Moto E4
- Manufacturer: Motorola
- Type: Smartphone
- Series: Moto E Family
- Predecessor: Moto E3
- Successor: Moto E5
- Dimensions: 144.7 mm (5.70 in) H 72.3 mm (2.85 in) W 9.3 mm (0.37 in) D
- Weight: 198 g (6.98 oz)
- Operating system: Android 7.1.1 "Nougat"
- System-on-chip: Qualcomm Snapdragon 427 (USA) Mediatek MT6737 (Europe)
- CPU: 4x1.4 GHz or 4x1.3 GHz Cortex-A53
- GPU: Adreno 308 or Mali T720
- Memory: 2 GB / 3 GB RAM
- Storage: 16 GB / 32 GB
- Battery: 2,800 mAh Li-Ion replaceable / 5,000 mAh Li-Ion non-replaceable
- Rear camera: 8 MP, f/2.2 aperture, LED flash 13 MP, f/2.0 aperture, LED flash
- Front camera: 5 MP, f/2.2 aperture, 1.4 μm pixel size, LED flash
- Display: 5.0 in (130 mm), 1280 x 720 pixel resolution (293 ppi) / 5.5 in (140 mm), 1280 x 720 pixel resolution (267 ppi)
- Codename: perry(for Qualcomm variant) woods(for Mediatek variant)
- Other: Proximity Accelerometer Fingerprint sensor (most models) FM Radio Compass Fast Charging
- Website: www.motorola.com/us/products/moto-e-gen-4 (USA) www.motorola.com/we/products/moto-e-gen-4 (Europe)

= Moto E4 =

Android smartphone developed by Motorola Mobility

The Moto E4 and Moto E4 Plus are Android smartphones developed by Motorola Mobility, a subsidiary of Lenovo. They were released in June 2017. The phones are regarded as being low-budget and having a long battery life. The E4 model has a 2,800 mAh battery, and the E4 Plus has a 5,000 mAh battery. The Moto E4 has an 8 megapixel camera, while the Plus version has a 13 megapixel one. Both Moto E4 variants also have custom ROMs available.

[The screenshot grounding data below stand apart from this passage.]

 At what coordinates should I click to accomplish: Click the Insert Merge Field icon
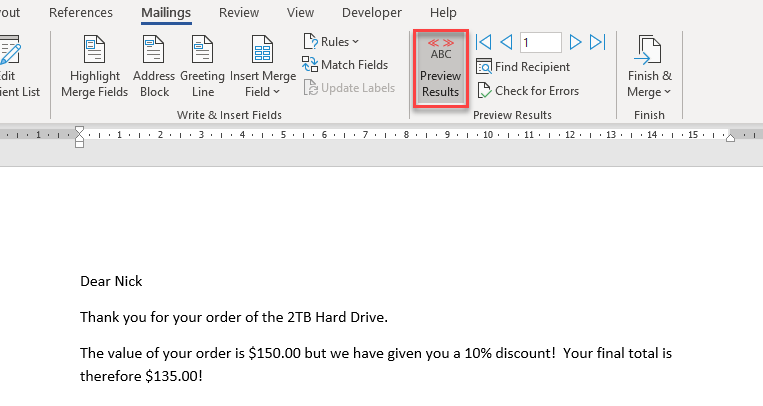[262, 50]
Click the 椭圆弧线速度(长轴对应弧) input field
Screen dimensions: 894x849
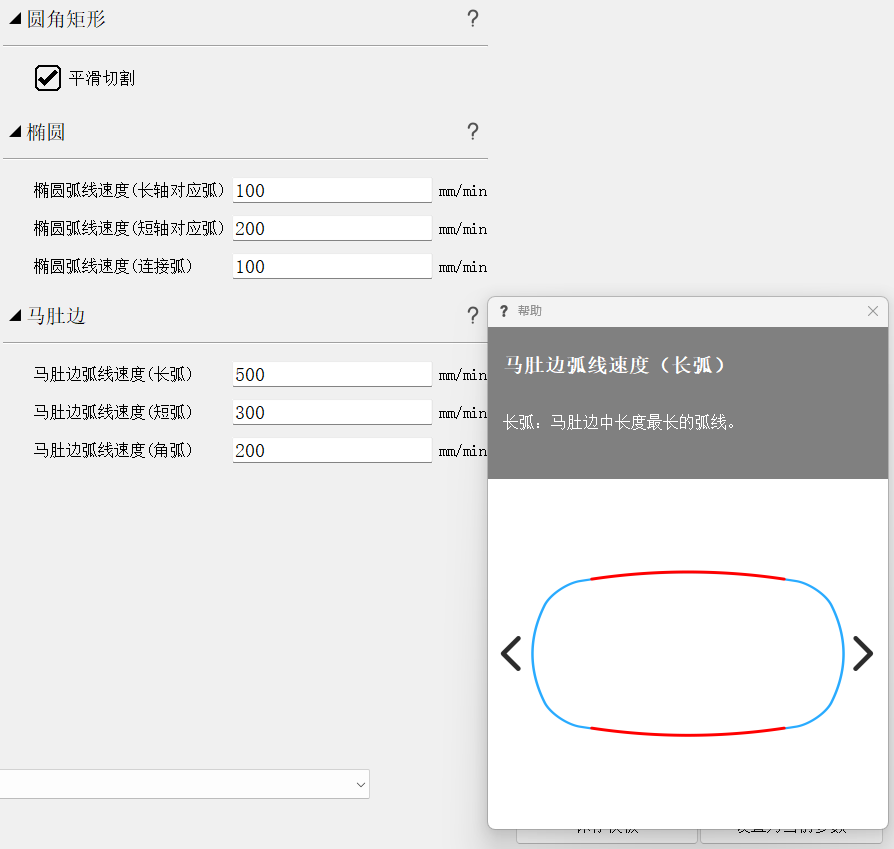click(x=332, y=190)
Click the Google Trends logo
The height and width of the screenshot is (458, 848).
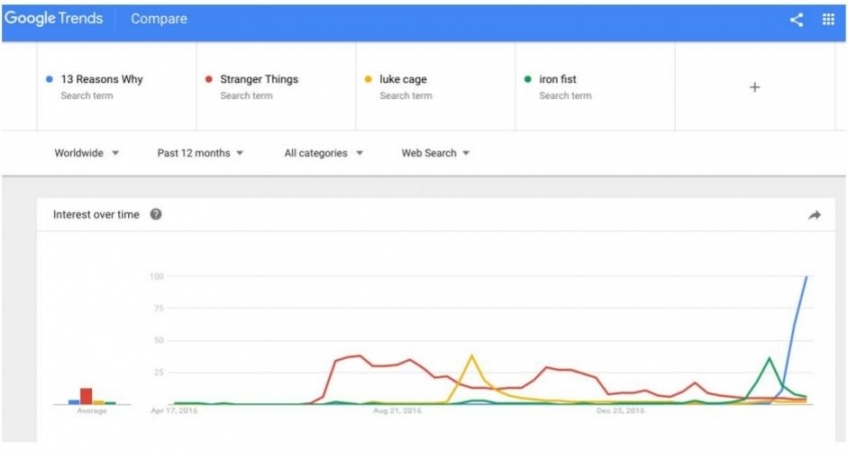(x=53, y=18)
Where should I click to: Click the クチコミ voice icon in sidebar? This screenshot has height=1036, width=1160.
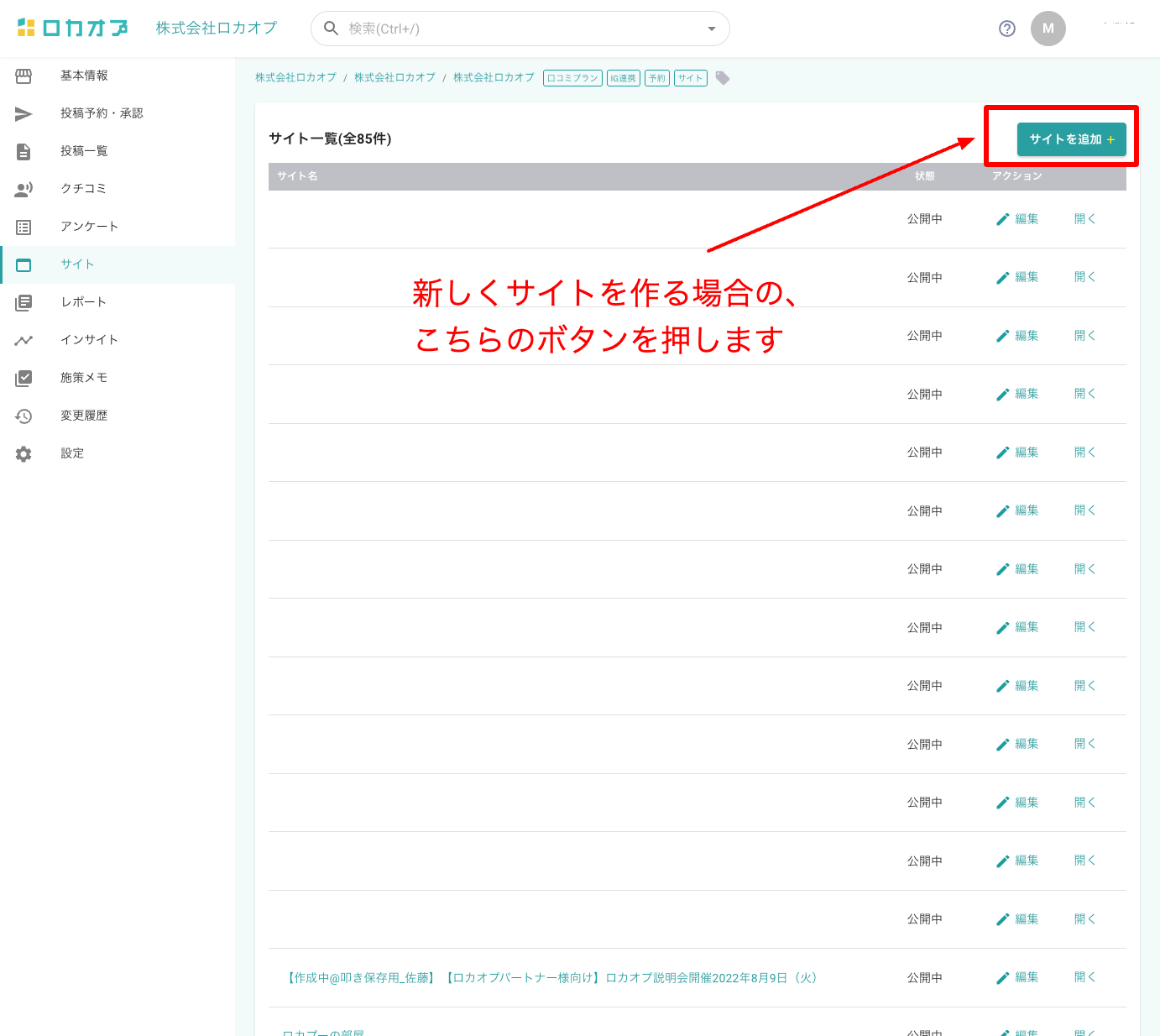(x=24, y=190)
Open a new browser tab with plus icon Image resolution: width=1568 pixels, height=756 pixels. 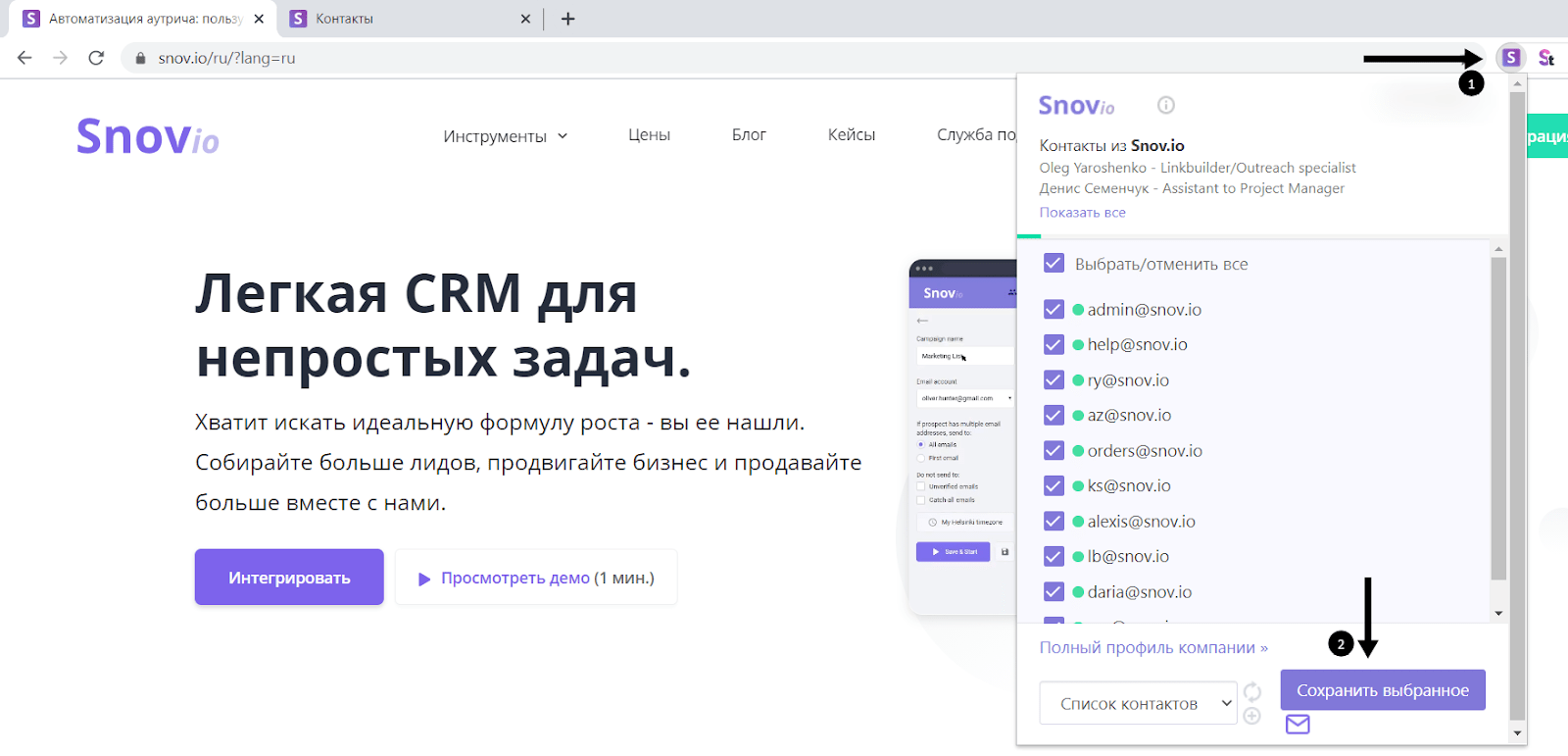(567, 19)
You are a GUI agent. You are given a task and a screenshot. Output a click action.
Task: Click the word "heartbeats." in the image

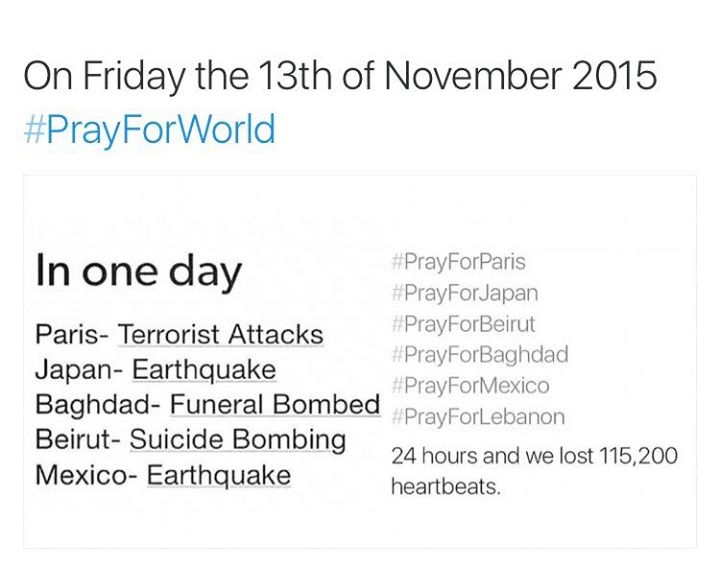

== Generation comparison ==

|  | Moto E4 (2017) | Moto E4 Plus (2017) |
|---|---|---|
| Internal storage | 16 GB | 16 GB |
| Display | 5.0 inch | 5.5 inch |
| Processor | Europe: Mediatek MT6737 USA: Snapdragon 425 | Europe and India: Mediatek MT6737 USA: Snapdragon 425 and 427 |
| Memory | 2 GB | 3 GB |
| Rear camera | 8 MP | 13 MP |
| Front camera | Yes, 5 MP | Yes, 5 MP |
| Flash | Yes | Yes |
| Quick launch camera | Yes | Yes |
| Android version | 7.1.1 (at launch) | 7.1.1 (at launch) |
| NFC | Yes (USA: No) | Yes (USA: No) |
| Removable battery | Yes, 2800 mAh replaceable | No, 5000 mAh non-replaceable |

All generations use:
- micro-SIMs
- micro-USB B power connectors
- Bluetooth version is 4.2 LE.

A fingerprint sensor is included on the unlocked E4 and the E4 for Verizon and for U.S. Cellular. A fingerprint sensor is not included with the Sprint, MetroPCS, and Virgin Mobile E4 models.